Private real estate fundraising has demonstrated considerable growth in recent years. The results presented in the latest Preqin Investor Outlook: Alternative Assets, H2 2015 indicates that a large proportion of surveyed investors will continue to increase their exposure to the real estate asset class in the longer term (beyond 12 months). Preqin’s Fund Searches and Mandates tool on Real Estate Online details 293 investors that are planning to allocate capital to the asset class in the next 12 months.
The largest proportion of investors looking to commit to private real estate funds in the next 12 months are pension funds (31%), followed by insurance companies (13%), endowment plans (6%) and foundations (6%). Forty-eight percent of these investors are headquartered in North America, Europe-based institutions represent 31%, with the remaining 21% based in Asia and countries outside the aforementioned regions.
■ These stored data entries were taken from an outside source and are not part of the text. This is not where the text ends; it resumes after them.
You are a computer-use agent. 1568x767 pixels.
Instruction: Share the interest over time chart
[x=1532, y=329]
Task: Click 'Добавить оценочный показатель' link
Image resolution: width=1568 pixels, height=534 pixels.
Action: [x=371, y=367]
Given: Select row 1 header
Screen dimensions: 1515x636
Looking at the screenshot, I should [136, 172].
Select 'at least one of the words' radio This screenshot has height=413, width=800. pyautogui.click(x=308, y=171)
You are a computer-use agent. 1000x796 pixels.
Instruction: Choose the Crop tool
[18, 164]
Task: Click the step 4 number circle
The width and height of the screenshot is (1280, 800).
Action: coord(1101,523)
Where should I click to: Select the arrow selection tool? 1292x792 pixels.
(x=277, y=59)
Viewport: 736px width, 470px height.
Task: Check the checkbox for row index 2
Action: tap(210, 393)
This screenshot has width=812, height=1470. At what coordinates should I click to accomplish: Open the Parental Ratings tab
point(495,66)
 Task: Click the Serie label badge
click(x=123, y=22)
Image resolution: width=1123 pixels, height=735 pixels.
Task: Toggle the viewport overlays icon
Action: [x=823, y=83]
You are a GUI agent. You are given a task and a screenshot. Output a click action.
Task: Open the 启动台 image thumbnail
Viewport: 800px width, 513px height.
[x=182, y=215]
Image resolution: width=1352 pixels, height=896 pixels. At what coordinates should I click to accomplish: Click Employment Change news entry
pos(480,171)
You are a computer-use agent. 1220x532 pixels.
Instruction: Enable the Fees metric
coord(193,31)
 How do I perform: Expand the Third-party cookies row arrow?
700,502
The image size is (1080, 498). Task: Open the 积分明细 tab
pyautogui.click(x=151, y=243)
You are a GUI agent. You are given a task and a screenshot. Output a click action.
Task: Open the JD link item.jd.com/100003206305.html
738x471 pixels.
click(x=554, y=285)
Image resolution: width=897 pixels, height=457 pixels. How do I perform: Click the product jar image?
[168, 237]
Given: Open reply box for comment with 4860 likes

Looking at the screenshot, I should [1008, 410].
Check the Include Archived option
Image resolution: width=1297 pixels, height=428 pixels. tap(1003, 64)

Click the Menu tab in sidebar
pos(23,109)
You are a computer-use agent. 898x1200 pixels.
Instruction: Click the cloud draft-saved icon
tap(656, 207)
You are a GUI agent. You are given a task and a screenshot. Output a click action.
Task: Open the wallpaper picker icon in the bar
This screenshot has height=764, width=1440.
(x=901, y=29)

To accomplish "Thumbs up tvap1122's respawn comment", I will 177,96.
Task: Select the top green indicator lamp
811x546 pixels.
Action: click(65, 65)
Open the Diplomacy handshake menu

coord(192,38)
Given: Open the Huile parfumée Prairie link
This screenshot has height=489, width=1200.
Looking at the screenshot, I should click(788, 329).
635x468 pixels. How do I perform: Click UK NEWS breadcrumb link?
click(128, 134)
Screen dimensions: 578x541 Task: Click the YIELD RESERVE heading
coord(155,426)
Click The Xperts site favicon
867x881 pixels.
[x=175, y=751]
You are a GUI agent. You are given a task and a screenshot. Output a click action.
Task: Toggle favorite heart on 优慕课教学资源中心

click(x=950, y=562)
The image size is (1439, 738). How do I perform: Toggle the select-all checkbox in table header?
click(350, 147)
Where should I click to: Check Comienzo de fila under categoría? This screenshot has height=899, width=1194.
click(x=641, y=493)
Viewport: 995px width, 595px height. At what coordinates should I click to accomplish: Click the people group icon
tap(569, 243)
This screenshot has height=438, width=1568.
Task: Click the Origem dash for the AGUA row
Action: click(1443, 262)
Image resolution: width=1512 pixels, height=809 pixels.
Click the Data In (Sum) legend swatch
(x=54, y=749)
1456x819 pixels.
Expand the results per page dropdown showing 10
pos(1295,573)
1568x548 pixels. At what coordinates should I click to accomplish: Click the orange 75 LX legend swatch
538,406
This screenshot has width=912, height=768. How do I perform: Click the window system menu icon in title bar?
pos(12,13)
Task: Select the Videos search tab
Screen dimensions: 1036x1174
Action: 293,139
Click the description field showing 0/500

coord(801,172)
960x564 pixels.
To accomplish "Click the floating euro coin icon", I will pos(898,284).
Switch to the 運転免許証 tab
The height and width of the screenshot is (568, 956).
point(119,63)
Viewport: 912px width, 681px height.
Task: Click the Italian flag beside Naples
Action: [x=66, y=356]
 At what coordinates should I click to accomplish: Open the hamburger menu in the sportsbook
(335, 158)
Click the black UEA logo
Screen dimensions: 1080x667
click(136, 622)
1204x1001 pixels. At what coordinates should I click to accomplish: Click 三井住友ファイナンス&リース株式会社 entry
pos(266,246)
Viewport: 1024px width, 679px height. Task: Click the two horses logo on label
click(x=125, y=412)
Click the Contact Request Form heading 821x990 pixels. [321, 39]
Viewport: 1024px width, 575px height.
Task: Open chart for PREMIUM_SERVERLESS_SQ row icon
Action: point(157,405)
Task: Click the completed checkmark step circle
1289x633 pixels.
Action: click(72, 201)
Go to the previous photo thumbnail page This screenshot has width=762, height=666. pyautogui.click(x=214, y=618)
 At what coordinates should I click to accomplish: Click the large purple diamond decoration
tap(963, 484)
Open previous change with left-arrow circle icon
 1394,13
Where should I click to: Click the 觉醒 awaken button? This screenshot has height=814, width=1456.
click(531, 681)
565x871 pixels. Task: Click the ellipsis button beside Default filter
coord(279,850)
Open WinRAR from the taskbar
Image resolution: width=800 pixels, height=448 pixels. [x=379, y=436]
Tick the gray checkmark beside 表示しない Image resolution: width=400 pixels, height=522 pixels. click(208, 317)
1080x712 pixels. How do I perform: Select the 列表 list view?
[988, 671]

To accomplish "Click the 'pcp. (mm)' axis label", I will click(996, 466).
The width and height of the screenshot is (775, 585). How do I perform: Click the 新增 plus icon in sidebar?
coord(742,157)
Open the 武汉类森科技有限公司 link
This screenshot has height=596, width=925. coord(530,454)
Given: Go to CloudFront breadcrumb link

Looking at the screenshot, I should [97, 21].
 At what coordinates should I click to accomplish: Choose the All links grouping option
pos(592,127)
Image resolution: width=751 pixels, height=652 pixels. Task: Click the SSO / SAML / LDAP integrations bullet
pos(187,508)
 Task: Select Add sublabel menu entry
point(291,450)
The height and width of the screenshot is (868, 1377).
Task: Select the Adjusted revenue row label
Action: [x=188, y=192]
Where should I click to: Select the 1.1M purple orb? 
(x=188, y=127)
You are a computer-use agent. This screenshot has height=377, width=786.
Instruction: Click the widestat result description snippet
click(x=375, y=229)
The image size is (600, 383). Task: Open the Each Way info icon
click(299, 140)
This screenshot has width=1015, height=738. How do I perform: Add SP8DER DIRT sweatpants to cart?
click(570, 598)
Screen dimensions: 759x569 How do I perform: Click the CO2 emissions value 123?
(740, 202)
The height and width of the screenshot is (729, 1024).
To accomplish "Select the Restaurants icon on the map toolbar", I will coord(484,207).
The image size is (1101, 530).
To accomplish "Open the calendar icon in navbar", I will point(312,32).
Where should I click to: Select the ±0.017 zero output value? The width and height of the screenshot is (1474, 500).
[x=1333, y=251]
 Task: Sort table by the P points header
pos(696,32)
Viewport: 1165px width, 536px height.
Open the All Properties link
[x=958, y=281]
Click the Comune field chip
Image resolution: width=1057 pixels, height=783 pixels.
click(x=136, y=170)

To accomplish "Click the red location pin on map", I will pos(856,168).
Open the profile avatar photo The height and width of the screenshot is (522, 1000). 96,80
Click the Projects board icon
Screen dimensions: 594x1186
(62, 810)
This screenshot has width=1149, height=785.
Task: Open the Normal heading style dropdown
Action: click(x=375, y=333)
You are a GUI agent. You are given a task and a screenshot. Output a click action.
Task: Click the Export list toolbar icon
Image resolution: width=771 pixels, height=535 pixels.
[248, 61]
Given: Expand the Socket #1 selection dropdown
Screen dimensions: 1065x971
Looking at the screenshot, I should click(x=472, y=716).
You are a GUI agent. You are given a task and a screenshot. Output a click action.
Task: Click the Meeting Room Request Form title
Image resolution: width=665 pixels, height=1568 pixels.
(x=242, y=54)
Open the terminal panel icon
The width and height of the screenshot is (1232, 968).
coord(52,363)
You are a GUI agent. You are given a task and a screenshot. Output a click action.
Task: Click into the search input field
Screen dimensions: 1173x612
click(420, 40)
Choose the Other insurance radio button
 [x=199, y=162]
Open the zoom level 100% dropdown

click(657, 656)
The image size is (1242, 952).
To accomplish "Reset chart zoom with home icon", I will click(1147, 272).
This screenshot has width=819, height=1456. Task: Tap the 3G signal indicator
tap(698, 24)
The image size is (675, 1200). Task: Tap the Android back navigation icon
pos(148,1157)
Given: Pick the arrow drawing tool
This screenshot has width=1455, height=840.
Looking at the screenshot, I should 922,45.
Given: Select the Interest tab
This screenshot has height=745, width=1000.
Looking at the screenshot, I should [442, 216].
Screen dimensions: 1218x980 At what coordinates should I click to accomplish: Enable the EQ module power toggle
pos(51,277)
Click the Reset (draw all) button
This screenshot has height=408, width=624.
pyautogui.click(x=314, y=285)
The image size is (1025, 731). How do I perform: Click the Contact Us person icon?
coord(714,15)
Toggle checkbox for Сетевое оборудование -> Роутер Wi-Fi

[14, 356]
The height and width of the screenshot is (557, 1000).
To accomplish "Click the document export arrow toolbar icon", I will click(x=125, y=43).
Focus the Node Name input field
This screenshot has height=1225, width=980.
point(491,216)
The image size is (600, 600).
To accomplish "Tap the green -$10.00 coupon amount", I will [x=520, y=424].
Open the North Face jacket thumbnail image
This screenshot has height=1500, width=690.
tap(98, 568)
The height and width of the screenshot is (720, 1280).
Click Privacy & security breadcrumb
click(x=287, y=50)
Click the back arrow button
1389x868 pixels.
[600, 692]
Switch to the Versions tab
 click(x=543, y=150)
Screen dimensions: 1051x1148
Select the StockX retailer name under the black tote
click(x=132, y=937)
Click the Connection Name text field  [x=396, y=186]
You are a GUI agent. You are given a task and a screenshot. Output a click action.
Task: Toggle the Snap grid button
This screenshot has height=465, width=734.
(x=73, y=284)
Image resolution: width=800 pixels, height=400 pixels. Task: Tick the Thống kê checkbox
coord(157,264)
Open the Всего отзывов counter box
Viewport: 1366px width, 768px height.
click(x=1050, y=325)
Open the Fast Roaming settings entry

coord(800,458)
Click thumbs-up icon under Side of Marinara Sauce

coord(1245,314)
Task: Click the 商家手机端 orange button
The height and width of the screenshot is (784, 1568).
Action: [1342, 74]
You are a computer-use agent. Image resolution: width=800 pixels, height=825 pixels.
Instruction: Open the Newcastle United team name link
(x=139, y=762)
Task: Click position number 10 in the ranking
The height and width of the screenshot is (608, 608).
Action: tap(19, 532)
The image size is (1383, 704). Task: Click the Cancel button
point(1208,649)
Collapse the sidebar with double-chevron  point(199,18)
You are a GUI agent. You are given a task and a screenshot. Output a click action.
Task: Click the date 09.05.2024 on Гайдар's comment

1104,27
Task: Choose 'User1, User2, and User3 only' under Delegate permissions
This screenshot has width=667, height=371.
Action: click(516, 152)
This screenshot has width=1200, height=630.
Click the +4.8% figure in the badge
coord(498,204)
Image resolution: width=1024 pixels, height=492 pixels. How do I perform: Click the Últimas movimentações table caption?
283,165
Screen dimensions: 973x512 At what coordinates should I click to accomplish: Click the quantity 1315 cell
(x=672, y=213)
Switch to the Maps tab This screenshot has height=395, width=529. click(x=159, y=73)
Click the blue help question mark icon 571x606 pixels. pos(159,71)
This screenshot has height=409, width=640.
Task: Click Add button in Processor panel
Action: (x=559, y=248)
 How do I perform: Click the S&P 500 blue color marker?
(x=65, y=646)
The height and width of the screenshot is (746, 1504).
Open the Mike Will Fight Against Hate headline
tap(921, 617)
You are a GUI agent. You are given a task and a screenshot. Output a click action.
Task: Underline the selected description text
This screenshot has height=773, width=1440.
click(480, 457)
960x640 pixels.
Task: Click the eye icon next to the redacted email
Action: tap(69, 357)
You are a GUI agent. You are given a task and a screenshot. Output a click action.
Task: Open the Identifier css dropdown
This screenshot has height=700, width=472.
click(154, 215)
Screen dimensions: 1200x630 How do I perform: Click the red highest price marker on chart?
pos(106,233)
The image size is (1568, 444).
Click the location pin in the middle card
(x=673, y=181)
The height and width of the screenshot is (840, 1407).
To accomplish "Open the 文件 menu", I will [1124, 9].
The chart above shows that North America-based investors have a preference for higher risk, opportunistic and value added private real estate vehicles, while Europe-, Asia- and Rest of World-based investors are more inclined to invest in a diverse range of strategies. Unsurprisingly, the majority of investors will target their domestic region for their private real estate investments over the course of the next year; 60% of North America-based investors are looking to commit capital locally, as are 71% of Europe-based investors and 50% of Asia-based investors.